Absorto en mi actuación, supongo que dejé que el teléfono sonara más de una docena de veces, pero ¿qué más daba? No respondió nadie, colgué y regresé al salón.
—Bueno, le agradezco que me haya llamado —le dije a Onderdonk al tiempo que metía el bloc en la cartera—. Si decide añadir una póliza general a su seguro y le piden la tasación, puedo dársela por escrito. Y puedo bajar o subir la cantidad para ese fin, como usted prefiera.
—Lo tendré en cuenta.
—Y si decide deshacerse de los libros, hágamelo saber.
—Descuide.
Me condujo hasta la puerta, me la abrió y salió conmigo al vestíbulo. El indicador mostraba que el ascensor se encontraba en la planta baja. Acerqué el dedo al botón, pero evité pulsarlo…

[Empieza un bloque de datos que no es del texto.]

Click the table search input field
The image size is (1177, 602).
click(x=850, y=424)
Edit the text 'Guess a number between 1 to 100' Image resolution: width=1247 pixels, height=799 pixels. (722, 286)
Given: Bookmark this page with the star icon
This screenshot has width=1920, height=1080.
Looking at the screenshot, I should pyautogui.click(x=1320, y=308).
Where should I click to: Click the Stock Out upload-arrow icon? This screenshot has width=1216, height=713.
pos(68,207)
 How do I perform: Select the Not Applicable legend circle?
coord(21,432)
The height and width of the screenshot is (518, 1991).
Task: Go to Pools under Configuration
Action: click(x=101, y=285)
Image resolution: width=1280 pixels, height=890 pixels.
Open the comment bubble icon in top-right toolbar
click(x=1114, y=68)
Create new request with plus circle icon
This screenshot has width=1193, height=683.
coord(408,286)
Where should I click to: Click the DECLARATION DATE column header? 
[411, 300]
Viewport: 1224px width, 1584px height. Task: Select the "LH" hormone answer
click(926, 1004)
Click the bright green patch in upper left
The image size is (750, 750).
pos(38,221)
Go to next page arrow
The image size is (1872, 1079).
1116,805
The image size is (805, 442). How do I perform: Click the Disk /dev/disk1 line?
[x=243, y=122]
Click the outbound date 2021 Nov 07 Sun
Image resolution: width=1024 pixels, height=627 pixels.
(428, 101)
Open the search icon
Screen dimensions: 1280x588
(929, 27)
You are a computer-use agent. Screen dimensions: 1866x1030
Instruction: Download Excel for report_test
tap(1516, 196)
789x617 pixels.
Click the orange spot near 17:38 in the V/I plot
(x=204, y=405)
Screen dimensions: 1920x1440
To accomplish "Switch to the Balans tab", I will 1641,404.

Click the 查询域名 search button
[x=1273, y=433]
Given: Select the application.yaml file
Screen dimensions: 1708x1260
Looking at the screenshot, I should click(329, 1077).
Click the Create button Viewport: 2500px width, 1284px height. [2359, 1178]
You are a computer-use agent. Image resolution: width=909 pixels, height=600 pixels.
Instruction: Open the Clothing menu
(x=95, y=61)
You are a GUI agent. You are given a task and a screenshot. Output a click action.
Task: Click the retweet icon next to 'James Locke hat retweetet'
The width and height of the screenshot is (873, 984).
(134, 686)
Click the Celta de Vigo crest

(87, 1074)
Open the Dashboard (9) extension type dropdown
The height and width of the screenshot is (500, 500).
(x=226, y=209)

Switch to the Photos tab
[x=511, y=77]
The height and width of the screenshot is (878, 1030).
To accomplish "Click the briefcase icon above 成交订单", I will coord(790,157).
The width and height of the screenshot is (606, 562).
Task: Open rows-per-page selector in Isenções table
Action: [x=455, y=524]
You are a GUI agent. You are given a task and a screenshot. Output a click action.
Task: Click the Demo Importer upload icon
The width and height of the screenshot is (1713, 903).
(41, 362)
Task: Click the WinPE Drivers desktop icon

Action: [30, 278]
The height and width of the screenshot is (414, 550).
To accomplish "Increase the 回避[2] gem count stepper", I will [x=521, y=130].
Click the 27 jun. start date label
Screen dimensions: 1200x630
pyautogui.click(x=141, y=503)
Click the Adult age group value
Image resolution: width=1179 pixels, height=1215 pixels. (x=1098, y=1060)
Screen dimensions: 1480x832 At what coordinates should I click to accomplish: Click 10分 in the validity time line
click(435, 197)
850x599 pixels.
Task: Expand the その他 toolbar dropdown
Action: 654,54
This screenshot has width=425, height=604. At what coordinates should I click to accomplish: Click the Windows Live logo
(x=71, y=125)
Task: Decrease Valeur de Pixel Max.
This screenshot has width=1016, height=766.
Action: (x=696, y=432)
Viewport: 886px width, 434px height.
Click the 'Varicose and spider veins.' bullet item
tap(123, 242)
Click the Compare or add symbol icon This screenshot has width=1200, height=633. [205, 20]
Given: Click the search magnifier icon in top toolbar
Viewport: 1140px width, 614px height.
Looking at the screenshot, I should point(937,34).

—No quiero entretenerle —le dije a Onderdonk.
—No es ninguna molestia —respondió—. Un momento… ¿no es ese mi teléfono? Creo que sí. Tengo que despedirme, señor Rhodenbarr.
Nos estrechamos la mano y él entró apresuradamente en su piso. La puerta se cerró. Conté hasta diez, crucé a toda velocidad el vestíbulo, abrí la puerta de incendios y bajé precipitadamente cuatro pisos por las escaleras.